Avant de voir Billie Holiday, une affaire d'Etat, nous sommes amenés, spectateurs modernes, à redouter l'effet Bohemian Rhapsody, une tendance observable dans la plupart des biopics récents et qui consiste en l'édulcoration, si ce n'est l'effacement complet d'une partie de la vie et des travers de l'artiste.
Et celui-ci n'échappe malheureusement pas à cette fâcheuse tendance. Mais contrairement à Bohmian Rhapsody -qui ne révèle absolument pas la débauche du chanteur lors de ses fameuses soirées-, le présent film n'omet pas d'aborder ces travers, tels que la violence de ses relations avec la gent masculine, ou encore son addiction à l'héroïne. Mais il les aborde avec une grande légèreté, ici la drogue n'est qu'une manière de se détendre et elle n'a aucune espèce d'influence sur la vie de la chanteuse. La violence des ses amours se cantonne quant à elle à une gifle (que Billie ne manque pas de rendre).
Cette édulcoration se ressent aussi dans l'enchainement des scènes, et la monotonie qui s'installe au fur et à mesure qu'elles se succèdent. La volonté d'exhaustivité dans le récit d'une large tranche de la vie de l'artiste a pour conséquence d'annihiler la gravité du sujet, lui donnant un air de documentaire, heureusement contrebalancé par de très belles scènes de concert, où Andra Day révèle un réel talent d'inteprétation.

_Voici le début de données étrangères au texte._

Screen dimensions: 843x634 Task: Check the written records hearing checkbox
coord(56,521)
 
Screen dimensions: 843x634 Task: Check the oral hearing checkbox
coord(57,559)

De plus, si l'on s'attendait à ce que le film souligne voire exacerbe l'engagement de Miss Holiday, il est également assez faible de ce point de vue. Cet engagement se limite ici à la volonté de la chanteuse d'interpréter Strange Fruit coûte que coûte, comme un caprice, sans tenir d'autre discours, le film omettant de dresser le contexte de l'écriture de cette chanson, et le racisme omniprésent d'un pays s'extirpant très difficilement de la ségrégation.
Un biopic assez lisse en somme, trop long et qui ne va pas au bout de ses ambitions, avec toutefois de nombreuses scènes de reconstitution des concerts notables de l'artiste, pour sauver la mise.